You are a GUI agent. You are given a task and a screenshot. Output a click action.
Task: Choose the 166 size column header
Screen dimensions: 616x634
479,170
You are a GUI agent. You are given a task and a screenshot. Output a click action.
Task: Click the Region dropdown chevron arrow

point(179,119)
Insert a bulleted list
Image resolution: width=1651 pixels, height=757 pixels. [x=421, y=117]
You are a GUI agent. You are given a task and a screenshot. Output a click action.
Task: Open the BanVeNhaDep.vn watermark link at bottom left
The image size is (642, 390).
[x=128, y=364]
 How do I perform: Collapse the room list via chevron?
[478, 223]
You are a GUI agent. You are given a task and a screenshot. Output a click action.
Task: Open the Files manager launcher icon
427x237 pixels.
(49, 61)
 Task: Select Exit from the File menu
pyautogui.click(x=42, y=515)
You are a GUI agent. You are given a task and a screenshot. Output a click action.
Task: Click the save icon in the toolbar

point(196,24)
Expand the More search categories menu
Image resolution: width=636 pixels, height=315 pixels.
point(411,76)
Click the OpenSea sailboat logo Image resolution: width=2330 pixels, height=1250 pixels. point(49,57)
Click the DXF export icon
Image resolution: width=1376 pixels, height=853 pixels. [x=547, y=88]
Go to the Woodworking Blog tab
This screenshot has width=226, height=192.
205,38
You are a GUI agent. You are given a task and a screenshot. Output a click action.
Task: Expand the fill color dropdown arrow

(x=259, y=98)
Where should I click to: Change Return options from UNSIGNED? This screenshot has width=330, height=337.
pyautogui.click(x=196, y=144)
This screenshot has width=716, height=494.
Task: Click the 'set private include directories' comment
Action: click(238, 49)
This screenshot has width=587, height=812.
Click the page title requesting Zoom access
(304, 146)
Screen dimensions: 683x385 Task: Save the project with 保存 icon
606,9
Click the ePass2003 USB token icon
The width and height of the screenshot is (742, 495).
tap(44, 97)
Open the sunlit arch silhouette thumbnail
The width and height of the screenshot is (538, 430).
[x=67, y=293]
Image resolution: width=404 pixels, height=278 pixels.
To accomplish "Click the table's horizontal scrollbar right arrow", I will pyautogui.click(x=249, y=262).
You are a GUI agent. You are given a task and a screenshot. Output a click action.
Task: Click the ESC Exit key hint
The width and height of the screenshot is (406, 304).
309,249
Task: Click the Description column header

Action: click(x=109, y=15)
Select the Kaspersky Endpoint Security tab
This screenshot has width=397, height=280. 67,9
━━━━━━━━━━━━━━━━
What the task requires ▸
Having read the records, return each one exactly.

Solution to the exercise ▸
You are a GUI agent. You are given a task and a screenshot. Output a click action.
Task: Choose the 166 size column header
Screen dimensions: 616x634
479,170
You are a GUI agent. You are given a task and a screenshot. Output a click action.
Task: Click the Region dropdown chevron arrow

point(179,119)
Insert a bulleted list
Image resolution: width=1651 pixels, height=757 pixels. [x=421, y=117]
You are a GUI agent. You are given a task and a screenshot. Output a click action.
Task: Open the BanVeNhaDep.vn watermark link at bottom left
The image size is (642, 390).
[x=128, y=364]
 How do I perform: Collapse the room list via chevron?
[478, 223]
You are a GUI agent. You are given a task and a screenshot. Output a click action.
Task: Open the Files manager launcher icon
427x237 pixels.
(49, 61)
 Task: Select Exit from the File menu
pyautogui.click(x=42, y=515)
You are a GUI agent. You are given a task and a screenshot. Output a click action.
Task: Click the save icon in the toolbar

point(196,24)
Expand the More search categories menu
Image resolution: width=636 pixels, height=315 pixels.
point(411,76)
Click the OpenSea sailboat logo Image resolution: width=2330 pixels, height=1250 pixels. point(49,57)
Click the DXF export icon
Image resolution: width=1376 pixels, height=853 pixels. [x=547, y=88]
Go to the Woodworking Blog tab
This screenshot has width=226, height=192.
205,38
You are a GUI agent. You are given a task and a screenshot. Output a click action.
Task: Expand the fill color dropdown arrow

(x=259, y=98)
Where should I click to: Change Return options from UNSIGNED? This screenshot has width=330, height=337.
pyautogui.click(x=196, y=144)
This screenshot has width=716, height=494.
Task: Click the 'set private include directories' comment
Action: click(238, 49)
This screenshot has width=587, height=812.
Click the page title requesting Zoom access
(304, 146)
Screen dimensions: 683x385 Task: Save the project with 保存 icon
606,9
Click the ePass2003 USB token icon
The width and height of the screenshot is (742, 495).
tap(44, 97)
Open the sunlit arch silhouette thumbnail
The width and height of the screenshot is (538, 430).
[x=67, y=293]
Image resolution: width=404 pixels, height=278 pixels.
To accomplish "Click the table's horizontal scrollbar right arrow", I will pyautogui.click(x=249, y=262).
You are a GUI agent. You are given a task and a screenshot. Output a click action.
Task: Click the ESC Exit key hint
The width and height of the screenshot is (406, 304).
309,249
Task: Click the Description column header

Action: click(x=109, y=15)
Select the Kaspersky Endpoint Security tab
This screenshot has width=397, height=280. 67,9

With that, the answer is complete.